|The facility must permit each resident to remain in the facility, and not transfer or discharge the resident from the facility unless the transfer or discharge is necessary for the resident's welfare and the resident's needs cannot be met in the facility;|
The transfer or discharge is appropriate because the resident's health has improved sufficiently so the resident no longer needs the services provided by the facility;
The safety of individuals in the facility is endangered;
The health of individuals in the facility would otherwise be endangered;
The resident has failed, after reasonable and appropriate notice, to pay for (or to have paid under Medicare or Medicaid) a stay at the facility. For a resident who becomes eligible for Medicaid after admission to a nursing facility, the nursing facility may charge a resident only allowable charges under Medicaid; or
The facility ceases to operate.
Based on clinical record review and staff interview, it was determined that the facility failed to establish a need for transfer or discharge from the facility for one of three sampled residents. (Resident CR1)
The facility has 120 beds certified in the Medicare/Medicaid programs licensed by the Commonwealth of Pennsylvania to provide long term care to all residents.
Clinical record review revealed that Resident CR1 was admitted to the facility on October 3, 2013, with diagnoses that included hip fracture and dementia. On October 4, 2013, the responsible party signed the admission agreement that indicated the resident had been admitted to the facility for "Short Term Rehab." During a meeting with the family on October 9, 2013, the family informed the facility that they wished to pursue long term care for the resident. The social worker documented "they were given a list of long term care facilities in the area so that they could call and tour and interview." There was no evidence that they informed the family that the resident could stay there, as she was currently in a long term care facility bed. On October 16, 2013, the resident was transferred to another long term care facility for continued skilled services. There was no documentation that this transfer was warranted or that the facility notified the family at the time of the transfer. In a telephone interview on October 18, 2013, the Administrator stated that the resident was transferred to another nursing home because they did not have a "long term care bed available for the resident." This statement was incorrect as the resident was in a long term care bed.
In an interview on October 21, 2013, at 12:40 p.m., the Administator confirmed that all beds in the facility are certified under the Medicareprograms.
28 Pa.

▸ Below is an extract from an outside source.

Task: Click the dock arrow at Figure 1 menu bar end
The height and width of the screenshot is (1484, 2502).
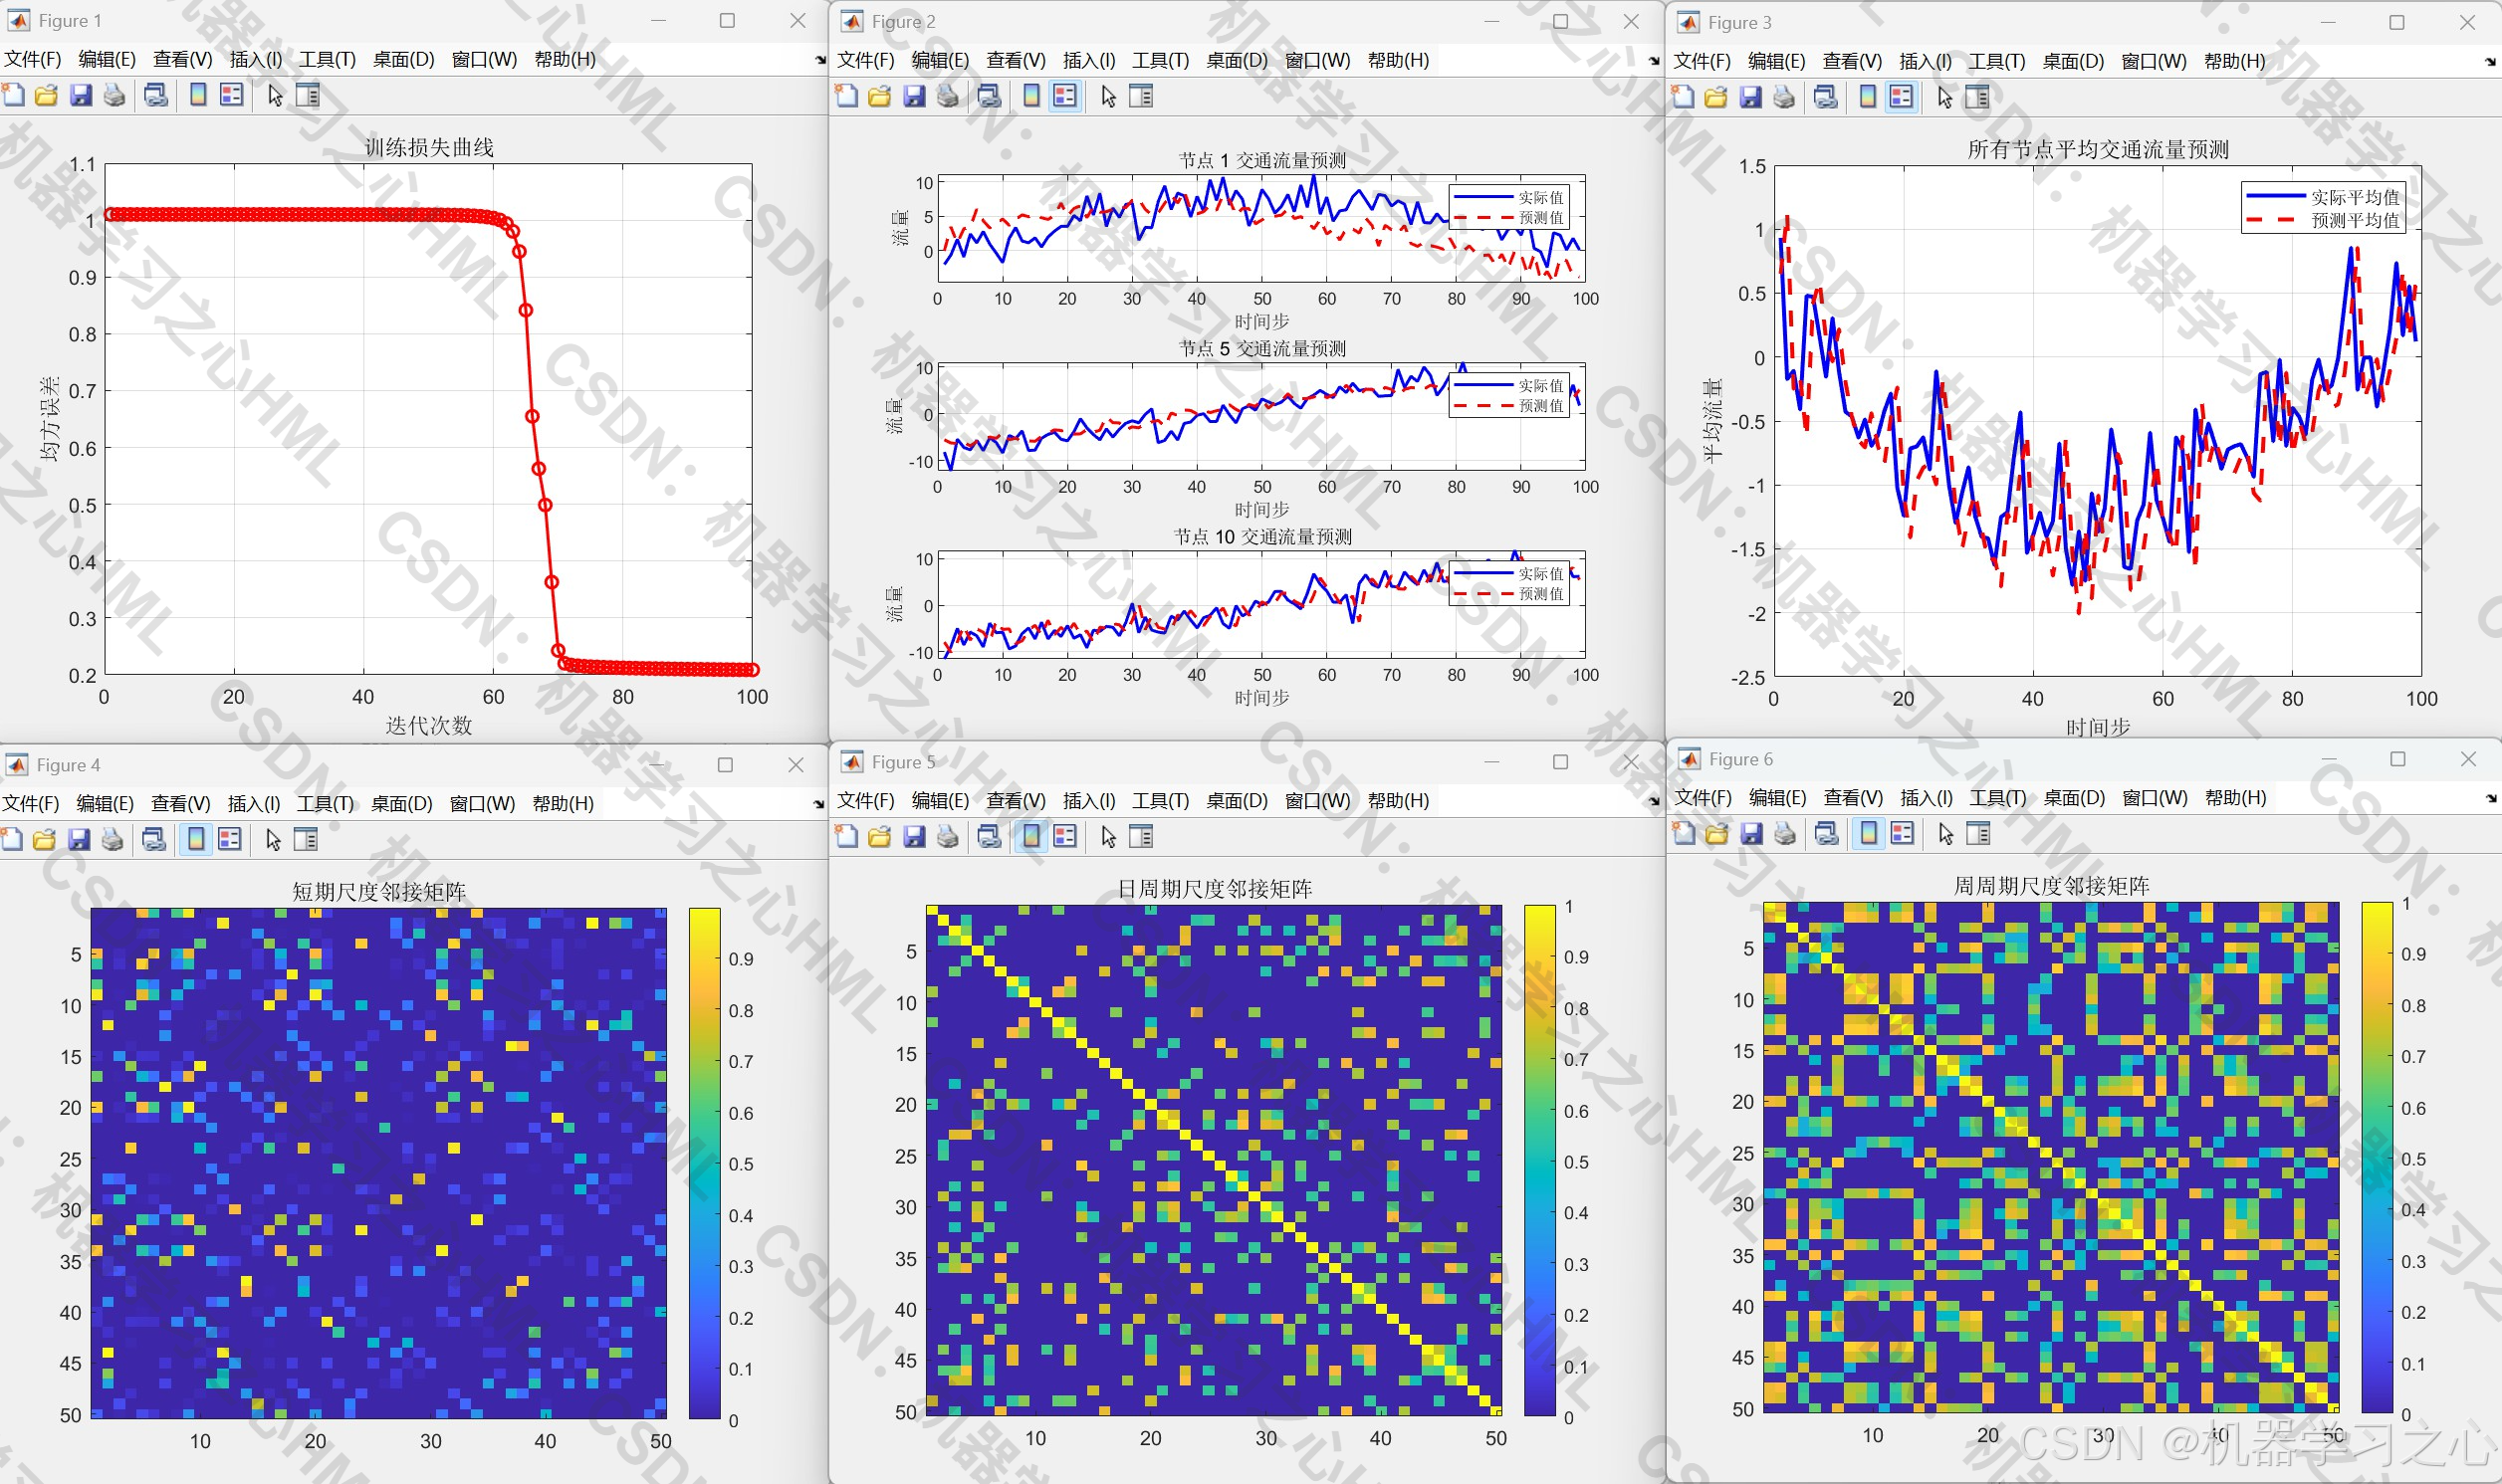Action: [820, 60]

Code 201.29(f) Resident rights.
| ||Plan of Correction - To be completed: 11/15/2013|
(1) In accordance with F 201, 483.12(a)(2), resident CR!1 was discharged/transferred to another facility without acknowledgement or permission from the family. The facility failed to establish a need for transfer or discharge from the facility. Staff should have continued to attempt to communicate with family members regarding their definitive future plans for transfer of the resident. The communication between the discharge planning staff members and the patient and family acknowledges the request of the patient and all concur with the discharge plan. This communication and concurrence with the discharge plan will be clearly documented.
(1) For future questionable or undetermined discharges/transfers, the staff will meet with the family members and resident to clearly outline the timeline and future plans for discharge/transfer. The communication for discharge/transfer will be documented and agreed upon by all parties prior to instituting any discharge/transfer plan. The Policy and Procedure for Discharge/Transfer Planning will be revised to include the requirement for discharge/transfer process according to the requirements of F 201.
(2) Education for all members of the Interdisciplinary Team, including attending MD’s will occur to prevent future occurrences and in compliance with CMS F-TAG 201 (483.12(a)(2)). All residents with unplanned transfers/discharges will require authorization of Administrator and Medical Director.
(3) All “Short Term Post- Acute” resident discharge plans will be monitored via reviewing logs, plans for discharge, family and/or patient notification and concurrence with plans. Analysis of log will be completed and reviewed at monthly QAPI meeting.